◆ **What you should do**:
Please reproduce the data in its entirety, word for word.
Material for this exercise below:
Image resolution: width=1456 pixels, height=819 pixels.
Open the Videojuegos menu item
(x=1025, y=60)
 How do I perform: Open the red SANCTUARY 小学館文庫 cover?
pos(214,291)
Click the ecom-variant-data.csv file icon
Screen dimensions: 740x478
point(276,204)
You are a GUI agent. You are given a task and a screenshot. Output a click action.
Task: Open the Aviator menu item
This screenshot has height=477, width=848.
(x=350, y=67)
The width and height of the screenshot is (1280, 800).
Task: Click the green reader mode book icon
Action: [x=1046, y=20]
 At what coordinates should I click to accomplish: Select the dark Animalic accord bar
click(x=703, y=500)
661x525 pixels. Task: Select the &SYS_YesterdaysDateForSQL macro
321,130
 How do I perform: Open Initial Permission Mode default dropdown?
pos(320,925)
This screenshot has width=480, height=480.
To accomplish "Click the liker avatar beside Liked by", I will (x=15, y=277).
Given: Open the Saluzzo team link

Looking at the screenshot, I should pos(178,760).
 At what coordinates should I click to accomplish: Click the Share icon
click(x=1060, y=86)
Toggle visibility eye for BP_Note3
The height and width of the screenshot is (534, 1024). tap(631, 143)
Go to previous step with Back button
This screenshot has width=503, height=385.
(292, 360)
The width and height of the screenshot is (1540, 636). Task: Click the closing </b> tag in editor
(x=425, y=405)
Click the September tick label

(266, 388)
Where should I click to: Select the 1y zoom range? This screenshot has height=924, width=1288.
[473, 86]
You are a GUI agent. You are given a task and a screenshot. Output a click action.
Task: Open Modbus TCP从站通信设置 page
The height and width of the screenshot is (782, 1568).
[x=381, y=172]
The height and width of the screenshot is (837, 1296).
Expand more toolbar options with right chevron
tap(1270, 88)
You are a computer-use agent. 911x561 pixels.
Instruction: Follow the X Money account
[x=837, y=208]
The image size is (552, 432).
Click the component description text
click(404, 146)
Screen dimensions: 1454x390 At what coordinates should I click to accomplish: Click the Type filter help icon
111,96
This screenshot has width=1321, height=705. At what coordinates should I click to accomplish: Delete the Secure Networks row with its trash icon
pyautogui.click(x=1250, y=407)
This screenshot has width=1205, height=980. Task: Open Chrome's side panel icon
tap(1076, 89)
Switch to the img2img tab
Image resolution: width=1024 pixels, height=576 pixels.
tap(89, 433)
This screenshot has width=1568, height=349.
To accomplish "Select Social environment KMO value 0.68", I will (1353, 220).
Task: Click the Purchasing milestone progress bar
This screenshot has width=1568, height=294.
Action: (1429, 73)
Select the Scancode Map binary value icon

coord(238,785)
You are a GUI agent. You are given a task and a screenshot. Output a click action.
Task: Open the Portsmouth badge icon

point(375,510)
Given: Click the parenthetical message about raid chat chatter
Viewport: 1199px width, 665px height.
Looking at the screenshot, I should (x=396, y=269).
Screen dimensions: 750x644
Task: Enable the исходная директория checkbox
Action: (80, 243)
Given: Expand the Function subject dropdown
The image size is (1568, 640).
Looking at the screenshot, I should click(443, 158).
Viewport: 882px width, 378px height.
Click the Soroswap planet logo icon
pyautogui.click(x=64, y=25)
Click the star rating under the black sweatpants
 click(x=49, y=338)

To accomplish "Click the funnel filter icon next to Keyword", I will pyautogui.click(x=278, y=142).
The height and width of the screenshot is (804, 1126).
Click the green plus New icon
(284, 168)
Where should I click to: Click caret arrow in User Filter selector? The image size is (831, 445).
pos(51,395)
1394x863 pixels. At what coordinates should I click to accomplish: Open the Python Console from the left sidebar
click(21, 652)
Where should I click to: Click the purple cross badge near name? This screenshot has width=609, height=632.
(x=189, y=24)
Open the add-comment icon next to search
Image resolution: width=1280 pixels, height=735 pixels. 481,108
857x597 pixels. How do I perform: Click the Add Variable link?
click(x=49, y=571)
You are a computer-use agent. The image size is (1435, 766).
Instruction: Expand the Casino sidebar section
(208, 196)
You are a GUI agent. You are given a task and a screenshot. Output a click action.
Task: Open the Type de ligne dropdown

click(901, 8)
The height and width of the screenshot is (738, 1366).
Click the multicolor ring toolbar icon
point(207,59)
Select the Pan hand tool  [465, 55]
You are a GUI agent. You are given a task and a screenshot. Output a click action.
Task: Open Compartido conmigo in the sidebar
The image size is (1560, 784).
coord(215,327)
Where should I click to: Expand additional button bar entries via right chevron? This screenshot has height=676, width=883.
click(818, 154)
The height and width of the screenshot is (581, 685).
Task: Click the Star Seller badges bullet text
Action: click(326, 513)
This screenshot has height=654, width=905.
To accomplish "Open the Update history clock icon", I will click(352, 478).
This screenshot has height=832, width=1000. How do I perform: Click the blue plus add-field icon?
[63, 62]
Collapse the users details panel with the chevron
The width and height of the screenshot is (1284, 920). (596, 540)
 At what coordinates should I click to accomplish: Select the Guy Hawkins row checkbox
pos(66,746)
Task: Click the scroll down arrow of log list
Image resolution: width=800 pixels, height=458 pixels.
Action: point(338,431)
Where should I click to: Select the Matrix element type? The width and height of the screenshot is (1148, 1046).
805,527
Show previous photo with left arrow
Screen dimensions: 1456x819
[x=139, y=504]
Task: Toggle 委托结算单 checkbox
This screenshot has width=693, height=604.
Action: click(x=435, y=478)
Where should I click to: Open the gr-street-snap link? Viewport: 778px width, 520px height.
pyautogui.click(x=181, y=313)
End of Material for this exercise.
◆ **Problem solution**:
Image resolution: width=1456 pixels, height=819 pixels.
Open the Videojuegos menu item
(x=1025, y=60)
 How do I perform: Open the red SANCTUARY 小学館文庫 cover?
pos(214,291)
Click the ecom-variant-data.csv file icon
Screen dimensions: 740x478
point(276,204)
You are a GUI agent. You are given a task and a screenshot. Output a click action.
Task: Open the Aviator menu item
This screenshot has height=477, width=848.
(x=350, y=67)
The width and height of the screenshot is (1280, 800).
Task: Click the green reader mode book icon
Action: [x=1046, y=20]
 At what coordinates should I click to accomplish: Select the dark Animalic accord bar
click(x=703, y=500)
661x525 pixels. Task: Select the &SYS_YesterdaysDateForSQL macro
321,130
 How do I perform: Open Initial Permission Mode default dropdown?
pos(320,925)
This screenshot has width=480, height=480.
To accomplish "Click the liker avatar beside Liked by", I will (x=15, y=277).
Given: Open the Saluzzo team link

Looking at the screenshot, I should pos(178,760).
 At what coordinates should I click to accomplish: Click the Share icon
click(x=1060, y=86)
Toggle visibility eye for BP_Note3
The height and width of the screenshot is (534, 1024). tap(631, 143)
Go to previous step with Back button
This screenshot has width=503, height=385.
(292, 360)
The width and height of the screenshot is (1540, 636). Task: Click the closing </b> tag in editor
(x=425, y=405)
Click the September tick label

(266, 388)
Where should I click to: Select the 1y zoom range? This screenshot has height=924, width=1288.
[473, 86]
You are a GUI agent. You are given a task and a screenshot. Output a click action.
Task: Open Modbus TCP从站通信设置 page
The height and width of the screenshot is (782, 1568).
[x=381, y=172]
The height and width of the screenshot is (837, 1296).
Expand more toolbar options with right chevron
tap(1270, 88)
You are a computer-use agent. 911x561 pixels.
Instruction: Follow the X Money account
[x=837, y=208]
The image size is (552, 432).
Click the component description text
click(404, 146)
Screen dimensions: 1454x390 At what coordinates should I click to accomplish: Click the Type filter help icon
111,96
This screenshot has width=1321, height=705. At what coordinates should I click to accomplish: Delete the Secure Networks row with its trash icon
pyautogui.click(x=1250, y=407)
This screenshot has width=1205, height=980. Task: Open Chrome's side panel icon
tap(1076, 89)
Switch to the img2img tab
Image resolution: width=1024 pixels, height=576 pixels.
tap(89, 433)
This screenshot has width=1568, height=349.
To accomplish "Select Social environment KMO value 0.68", I will (1353, 220).
Task: Click the Purchasing milestone progress bar
This screenshot has width=1568, height=294.
Action: (1429, 73)
Select the Scancode Map binary value icon

coord(238,785)
You are a GUI agent. You are given a task and a screenshot. Output a click action.
Task: Open the Portsmouth badge icon

point(375,510)
Given: Click the parenthetical message about raid chat chatter
Viewport: 1199px width, 665px height.
Looking at the screenshot, I should (x=396, y=269).
Screen dimensions: 750x644
Task: Enable the исходная директория checkbox
Action: (80, 243)
Given: Expand the Function subject dropdown
The image size is (1568, 640).
Looking at the screenshot, I should click(443, 158).
Viewport: 882px width, 378px height.
Click the Soroswap planet logo icon
pyautogui.click(x=64, y=25)
Click the star rating under the black sweatpants
 click(x=49, y=338)

To accomplish "Click the funnel filter icon next to Keyword", I will pyautogui.click(x=278, y=142).
The height and width of the screenshot is (804, 1126).
Click the green plus New icon
(284, 168)
Where should I click to: Click caret arrow in User Filter selector? The image size is (831, 445).
pos(51,395)
1394x863 pixels. At what coordinates should I click to accomplish: Open the Python Console from the left sidebar
click(21, 652)
Where should I click to: Click the purple cross badge near name? This screenshot has width=609, height=632.
(x=189, y=24)
Open the add-comment icon next to search
Image resolution: width=1280 pixels, height=735 pixels. 481,108
857x597 pixels. How do I perform: Click the Add Variable link?
click(x=49, y=571)
You are a computer-use agent. The image size is (1435, 766).
Instruction: Expand the Casino sidebar section
(208, 196)
You are a GUI agent. You are given a task and a screenshot. Output a click action.
Task: Open the Type de ligne dropdown

click(901, 8)
The height and width of the screenshot is (738, 1366).
Click the multicolor ring toolbar icon
point(207,59)
Select the Pan hand tool  [465, 55]
You are a GUI agent. You are given a task and a screenshot. Output a click action.
Task: Open Compartido conmigo in the sidebar
The image size is (1560, 784).
coord(215,327)
Where should I click to: Expand additional button bar entries via right chevron? This screenshot has height=676, width=883.
click(818, 154)
The height and width of the screenshot is (581, 685).
Task: Click the Star Seller badges bullet text
Action: click(326, 513)
This screenshot has height=654, width=905.
To accomplish "Open the Update history clock icon", I will click(352, 478).
This screenshot has height=832, width=1000. How do I perform: Click the blue plus add-field icon?
[63, 62]
Collapse the users details panel with the chevron
The width and height of the screenshot is (1284, 920). (596, 540)
 At what coordinates should I click to accomplish: Select the Guy Hawkins row checkbox
pos(66,746)
Task: Click the scroll down arrow of log list
Image resolution: width=800 pixels, height=458 pixels.
Action: point(338,431)
Where should I click to: Select the Matrix element type? The width and height of the screenshot is (1148, 1046).
805,527
Show previous photo with left arrow
Screen dimensions: 1456x819
[x=139, y=504]
Task: Toggle 委托结算单 checkbox
This screenshot has width=693, height=604.
Action: click(x=435, y=478)
Where should I click to: Open the gr-street-snap link? Viewport: 778px width, 520px height.
pyautogui.click(x=181, y=313)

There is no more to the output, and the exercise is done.